Sentenza Corte di Cassazione 24 maggio 2013, n. 12990
Rumore - Immissioni rumorose - Normale tollerabilità (articolo 844, C.c.) -Superamento - Prova - Consulenza tecnica - Sufficienza - Esclusione
Chi vuole agire in giudizio contro l'intollerabilità delle immissioni rumorose ex articolo 844, Codice civile, deve fornire adeguata prova delle immissioni intollerabili, non potendo compensare la mancanza di prove con una consulenza tecnica.
Lo ha deciso la Cassazione nella sentenza 24 maggio 2013, n. 12990. Il ricorrente lamentava il fatto che il Giudice di merito aveva negato la natura "intollerabile" dei rumori che provenivano dal suo vicino (nella specie: latrare di cani) non ammettendo come prova la consulenza tecnica fornita. La Suprema Corte ha confermato la decisione del Tribunale.

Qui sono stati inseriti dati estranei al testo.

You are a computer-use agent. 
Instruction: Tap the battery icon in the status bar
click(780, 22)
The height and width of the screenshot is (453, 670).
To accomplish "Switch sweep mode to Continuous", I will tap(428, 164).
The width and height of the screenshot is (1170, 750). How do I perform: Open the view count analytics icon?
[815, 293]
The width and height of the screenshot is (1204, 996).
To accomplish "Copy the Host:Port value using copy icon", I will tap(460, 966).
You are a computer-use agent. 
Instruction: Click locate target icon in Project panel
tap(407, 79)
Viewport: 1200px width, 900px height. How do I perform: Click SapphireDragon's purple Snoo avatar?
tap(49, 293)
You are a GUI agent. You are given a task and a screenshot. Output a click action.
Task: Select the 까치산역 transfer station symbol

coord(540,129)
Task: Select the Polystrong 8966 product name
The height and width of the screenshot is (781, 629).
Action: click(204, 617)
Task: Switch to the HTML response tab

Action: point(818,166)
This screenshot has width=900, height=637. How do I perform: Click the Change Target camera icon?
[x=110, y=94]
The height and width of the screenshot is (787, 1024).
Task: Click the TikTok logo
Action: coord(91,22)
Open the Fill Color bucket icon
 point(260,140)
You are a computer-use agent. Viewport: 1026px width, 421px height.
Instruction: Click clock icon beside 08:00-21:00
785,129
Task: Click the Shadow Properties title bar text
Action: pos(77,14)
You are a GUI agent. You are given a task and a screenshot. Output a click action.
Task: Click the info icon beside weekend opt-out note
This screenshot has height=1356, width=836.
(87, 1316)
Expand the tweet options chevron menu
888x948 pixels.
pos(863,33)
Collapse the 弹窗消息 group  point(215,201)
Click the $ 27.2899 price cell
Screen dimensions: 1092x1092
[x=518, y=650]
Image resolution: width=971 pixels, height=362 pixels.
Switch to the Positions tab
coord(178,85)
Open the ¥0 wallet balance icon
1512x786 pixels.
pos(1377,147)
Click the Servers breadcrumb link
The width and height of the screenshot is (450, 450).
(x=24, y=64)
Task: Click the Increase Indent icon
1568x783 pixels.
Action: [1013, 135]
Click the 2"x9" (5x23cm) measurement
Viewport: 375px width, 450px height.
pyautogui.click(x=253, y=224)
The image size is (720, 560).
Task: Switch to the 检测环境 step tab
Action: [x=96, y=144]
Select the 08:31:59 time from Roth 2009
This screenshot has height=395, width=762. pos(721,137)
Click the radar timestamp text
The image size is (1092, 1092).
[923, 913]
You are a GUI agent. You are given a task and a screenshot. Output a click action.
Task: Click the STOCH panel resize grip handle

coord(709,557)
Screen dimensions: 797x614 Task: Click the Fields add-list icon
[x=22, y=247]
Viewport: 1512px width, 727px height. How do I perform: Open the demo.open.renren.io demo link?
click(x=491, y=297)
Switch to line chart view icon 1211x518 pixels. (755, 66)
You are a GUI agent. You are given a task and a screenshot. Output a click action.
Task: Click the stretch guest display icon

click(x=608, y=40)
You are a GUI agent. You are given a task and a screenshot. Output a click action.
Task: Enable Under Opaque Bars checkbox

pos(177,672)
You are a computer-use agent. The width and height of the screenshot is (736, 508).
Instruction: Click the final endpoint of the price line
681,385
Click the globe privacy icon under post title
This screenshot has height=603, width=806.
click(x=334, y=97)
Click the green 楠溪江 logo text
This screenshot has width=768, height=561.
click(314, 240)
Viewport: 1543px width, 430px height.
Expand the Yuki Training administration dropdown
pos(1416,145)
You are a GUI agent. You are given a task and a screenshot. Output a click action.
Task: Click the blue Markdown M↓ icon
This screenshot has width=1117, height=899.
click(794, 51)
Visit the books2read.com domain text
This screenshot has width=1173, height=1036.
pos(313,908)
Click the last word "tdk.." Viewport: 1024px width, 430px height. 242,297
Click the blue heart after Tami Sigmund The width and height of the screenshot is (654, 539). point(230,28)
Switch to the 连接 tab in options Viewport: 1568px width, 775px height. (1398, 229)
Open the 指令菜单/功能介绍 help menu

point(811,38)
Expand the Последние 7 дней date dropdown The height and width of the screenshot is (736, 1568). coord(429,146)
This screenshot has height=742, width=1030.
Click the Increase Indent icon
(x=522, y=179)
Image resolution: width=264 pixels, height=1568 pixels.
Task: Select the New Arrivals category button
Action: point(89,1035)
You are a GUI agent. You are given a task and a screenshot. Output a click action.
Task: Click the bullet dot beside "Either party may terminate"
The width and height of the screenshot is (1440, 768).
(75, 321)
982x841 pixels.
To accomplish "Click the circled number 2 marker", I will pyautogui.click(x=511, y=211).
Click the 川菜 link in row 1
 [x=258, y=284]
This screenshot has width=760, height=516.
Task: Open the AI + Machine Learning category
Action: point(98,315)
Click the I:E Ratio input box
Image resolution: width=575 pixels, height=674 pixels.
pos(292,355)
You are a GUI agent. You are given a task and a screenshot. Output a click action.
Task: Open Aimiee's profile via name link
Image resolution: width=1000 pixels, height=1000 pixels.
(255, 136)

In effetti, la consulenza tecnica non è un mezzo istruttorio in senso proprio, serve solo per aiutare il Giudice a valutare meglio gli elementi probatori acquisiti. Essa non può essere utilizzata per esonerare la parte dal fornire la prova di quanto sostiene. Quindi, non avendo il ricorrente fornito adeguata prova del superamento della tollerabilità delle emissioni (ex articolo 844, Codice civile), l'ammissibilità della consulenza tecnica poteva legittimamente essere negata dal Tribunale.